──────── Document passage
# Sustainability of Research Software Repositories
The lifespan of a repository is computed by means of the first and the last commit. If the last commit occurred in the past 12 months, the repository is considered live.

In [None]:
import yaml
import numpy as np
import matplotlib.pyplot as plt
import pandas as pandas
import collections
import modules.database as db

## Connect to Database Collection

In [None]:
rs_repo_table = db.RsRepoCollection()

## Set Basic Parameters for Analysis

In [None]:
plt.style.use('fivethirtyeight')
plt.rcParams.update({'font.size': 14})

## Auxiliary Functions

The **get_charateristic_values** function receives a sample name (github, acm, arxiv) and returns the characteristic values regarding the lifespan of these repositories.    
The **plot_lifespan** function receives a sample name (github, acm, arxiv) and plots a bar chart for the lifespan of the active and dormant repositories.

In [None]:
def percentage(part, whole):
    return round(100 * float(part)/float(whole), 2)

def get_characteristic_values(sample_name=None):
    total = rs_repo_table.get_number_of_entries({'group': {'$in': [sample_name]}})
    active = rs_repo_table.get_number_of_entries({'$and': [{'group': {'$in': [sample_name]}},{'live':True}]})
    dormant =rs_repo_table.get_number_of_entries({'$and': [{'group': {'$in': [sample_name]}},{'live':False}]})
    one_day = rs_repo_table.get_number_of_entries({'$and': [{'group': {'$in': [sample_name]}},{'lifespan':0}]})
    print('Characteristic values for the', sample_name, 'sample: ')
    print('number of repositories: ', total)
    print('active: ', active, percentage(active,total))
    print('dormant: ', dormant, percentage(dormant, total))
    print('one day: ', one_day, percentage(one_day, total))
    
    repos = rs_repo_table.get_entries({'group': {'$in': [sample_name]}})
    days = []
    for repo in repos:
        days.append(repo['lifespan'])
    print('median: ', np.median(days), 'std: ', np.std(days,ddof=1) )
    
    repos = rs_repo_table.get_entries({'$and': [{'group': {'$in': [sample_name]}},{'live':True}]})
    days = []
    for repo in repos:
        days.append(repo['lifespan'])
    print('median for live repositories in', sample_name, ': ', np.median(days), 'std: ', np.std(days) )
    
    repos = rs_repo_table.get_entries({'$and': [{'group': {'$in': [sample_name]}},{'live':False}]})
    days = []
    for repo in repos:
        days.append(repo['lifespan'])
    print('median for dormant repositories in', sample_name, ': ', np.median(days), 'std: ', np.std(days) )


def plot_lifespan(sample):
    active = []
    repos = rs_repo_table.get_entries({'$and': [{'live':True}, {'group': {'$in': [sample]}}]})
    for repo in repos:
        active.append(repo['lifespan'])
────────────────
◆ Tasks to complete ◆
(1) In the repository sustainability notebook, what condition makes a repository count as live?
(2) Continue the repository sustainability notebook from its final line.
The material that follows has no connection to the repository sustainability notebook.
──────── Source material
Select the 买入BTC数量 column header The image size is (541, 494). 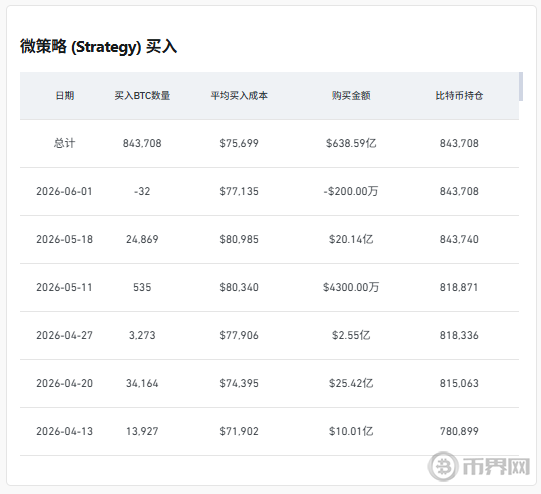click(142, 96)
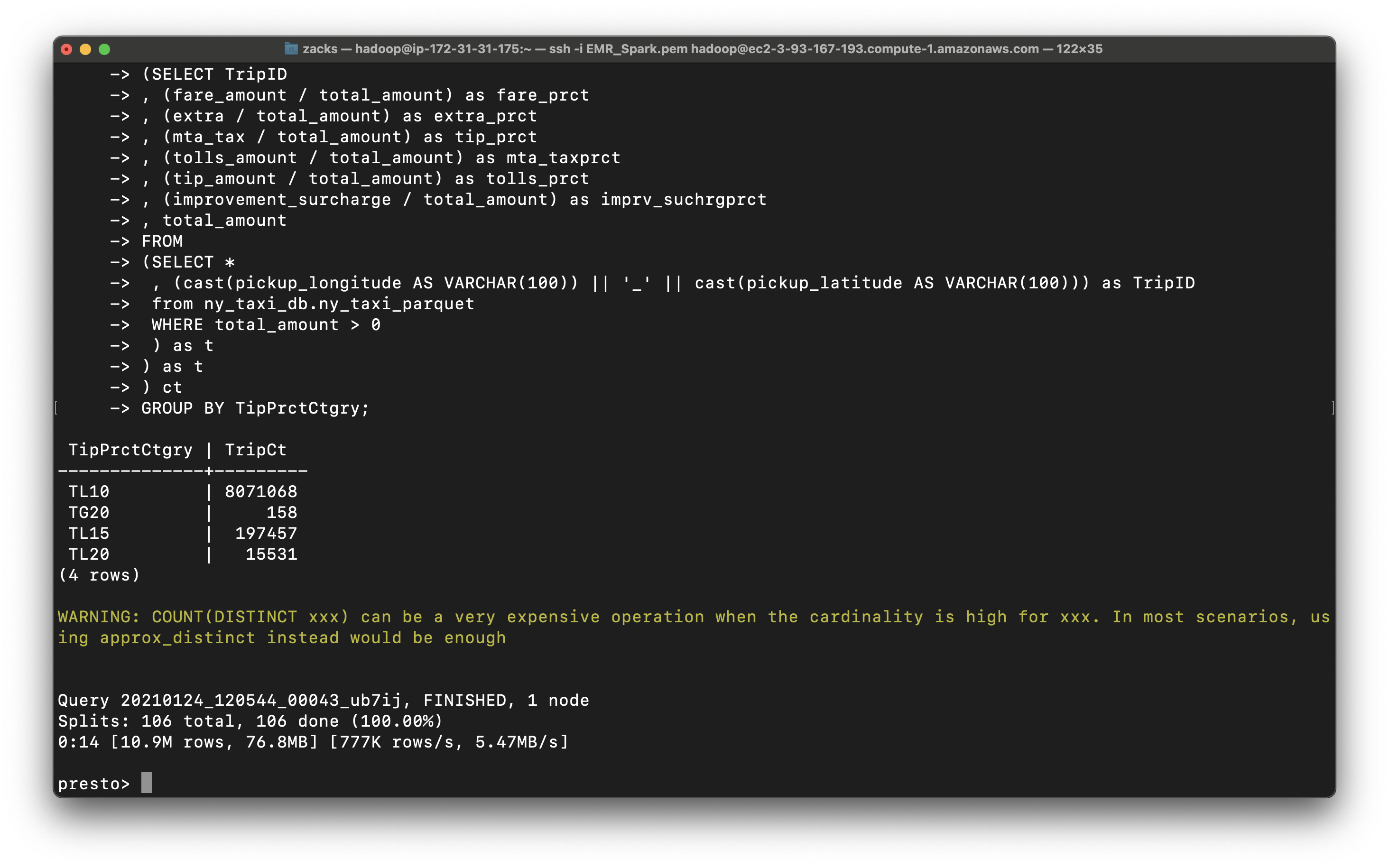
────────────────
◆ Answers for the exercise ◆
(1) A repository is live if its last commit occurred in the past 12 months.

(2)
    active = [x//365 for x in active]
    dormant = []
    repos = rs_repo_table.get_entries({'$and': [{'live':False}, {'group': {'$in': [sample]}}]})
    for repo in repos:
        dormant.append(repo['lifespan'])
    dormant = [x//365 for x in dormant]

    keys_active = collections.Counter(active).keys() # equals to list(set(words))
    values_active = collections.Counter(active).values() # counts the elements' frequency
    keys_dormant = collections.Counter(dormant).keys() # equals to list(set(words))
    values_dormant = collections.Counter(dormant).values() # counts the elements' frequency
    activeDict = dict(zip(keys_active,values_active))
    dormantDict = dict(zip(keys_dormant,values_dormant))

    for key in activeDict:
        if not key in dormantDict:
            dormantDict.update({key:0})
    for key in dormantDict:
        if not key in activeDict:
            activeDict.update({key:0})

    sortedActive = collections.OrderedDict(sorted(activeDict.items()))
    sortedDormant = collections.OrderedDict(sorted(dormantDict.items()))

    sortedAct = {k: sortedActive[k] for k in sortedActive.keys() if k < 9}
    sortedDorm = {k: sortedDormant[k] for k in sortedDormant.keys() if k < 9}

    N = len(sortedAct)
    ind = np.arange(N)  # the x locations for the groups
    width = 0.27       # the width of the bars

    fig = plt.figure()
    ax = fig.add_subplot(111)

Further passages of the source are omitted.